Feilden Fowles has completed a dining hall and eight-classroom teaching block as part of an ongoing series of commissions for Fergus Feilden’s alma mater, Ralph Allen School, on the outskirts of Bath. Wendy Perring reflects on the architectural moves – and the trust between architect and client – that have given the 1950s campus an enhanced sense of place.

Buildings.

Situated on the outskirts of Bath, Ralph Allen school is a co-educational comprehensive with Academy status forming part of the Palladian Academy Trust. The School was originally built to accommodate 300 students, but is now oversubscribed, with more than 1300 students. An early photograph of the school reveals a 1950s legacy of post-war school buildings; loosely spread-out linear forms with a vertical structural rhythm. Ralph Allen, like many educational campuses across the country responding to changing demands with limited funds, expanded over the years with little thought given to longer term strategy or spatial coherence.

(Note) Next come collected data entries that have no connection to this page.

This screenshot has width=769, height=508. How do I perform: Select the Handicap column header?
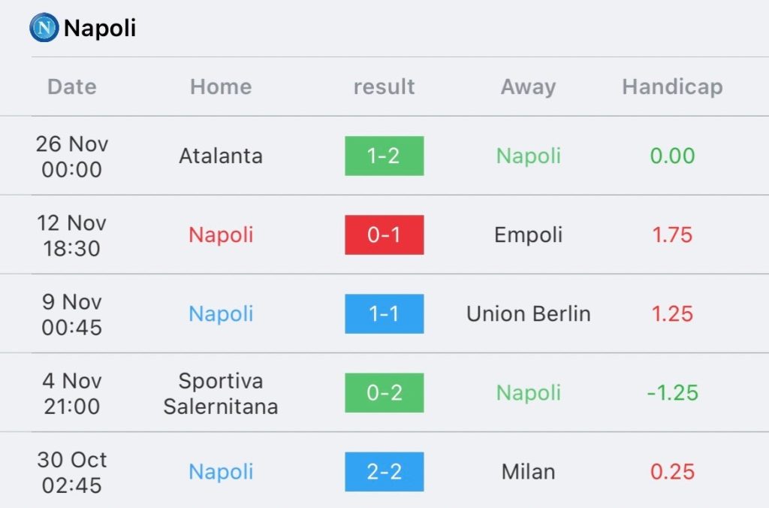[x=672, y=87]
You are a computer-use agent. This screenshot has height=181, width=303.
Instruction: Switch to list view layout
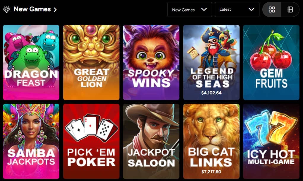(x=290, y=9)
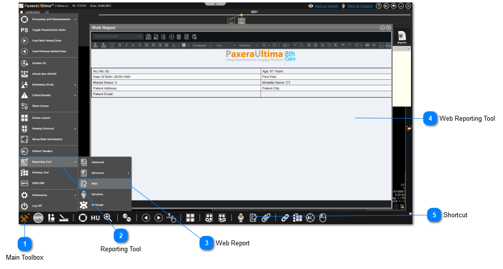Select Dictation from Reporting Tool submenu

(97, 194)
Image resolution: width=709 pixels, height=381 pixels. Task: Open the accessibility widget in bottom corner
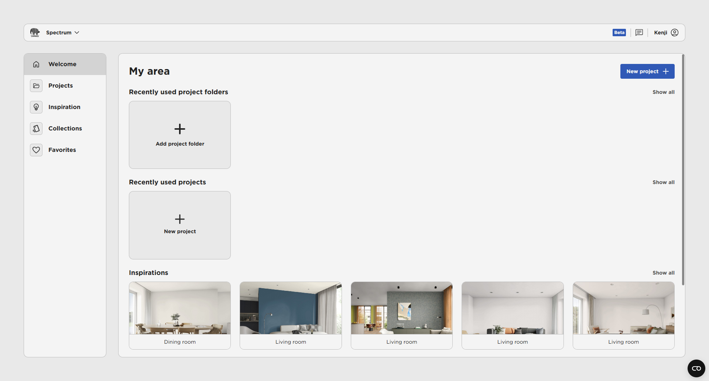click(696, 368)
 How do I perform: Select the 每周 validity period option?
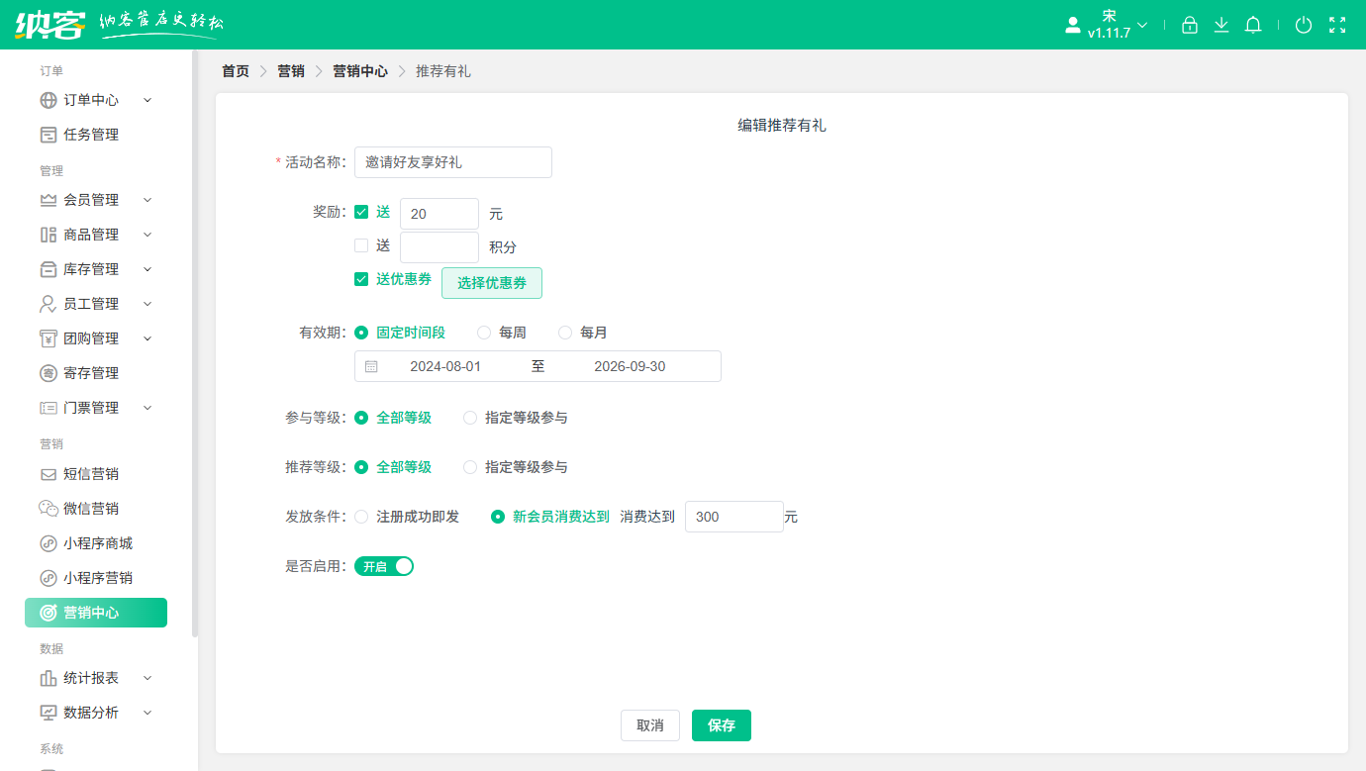[x=483, y=333]
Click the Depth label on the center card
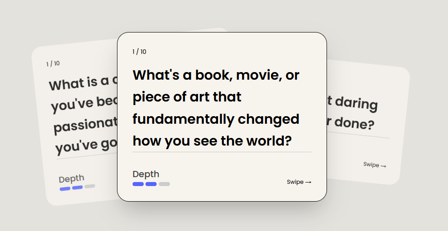 pos(146,174)
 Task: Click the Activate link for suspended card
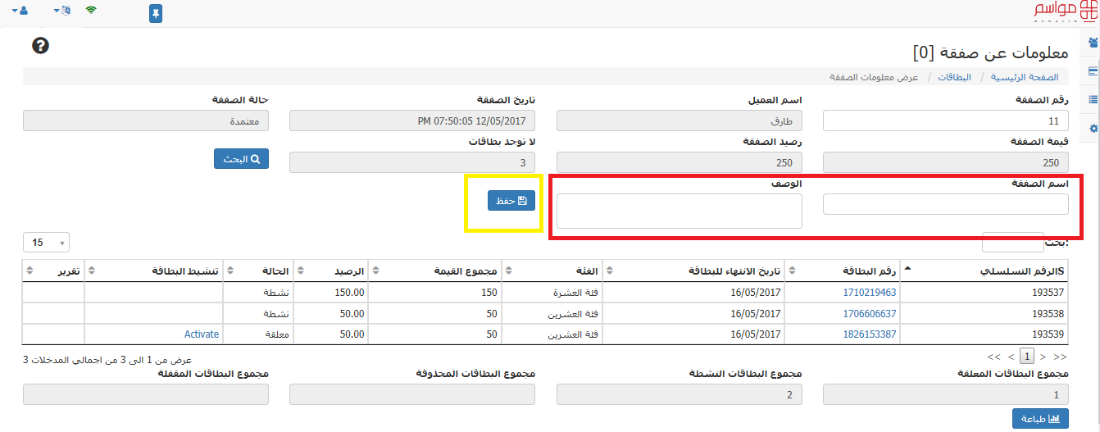[x=202, y=334]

Project director Fergus Feilden reflects that “as the school grew in the 70s, a number of cheap, steel-frame buildings were added, loosely forming a central courtyard. Subsequent growth was then accommodated through ad-hoc smaller buildings and demountable classrooms, often within courtyards. These eroded any unifying identity to the school and a logical organisational diagram.”

This loose arrangement of buildings – a kind of ‘democratisation’ of form – is a powerful legacy of the modern movement. At Ralph Allen School, this ideology is reinforced in the architecture where the public frontage and arrival spaces are unassuming. For example, the reception is an intimate space with low ceilings and a long, narrow double-loaded corridor that extends westwards towards the newest building elements. Projects such as this, where new ‘pieces’ must be inserted into a pre-defined masterplan, typology and architectural context, raise questions about the merits of accepting or challenging the existing character of the place and its buildings. The architect engages at a point in time to consider the past, yet to project into an as yet unknown future.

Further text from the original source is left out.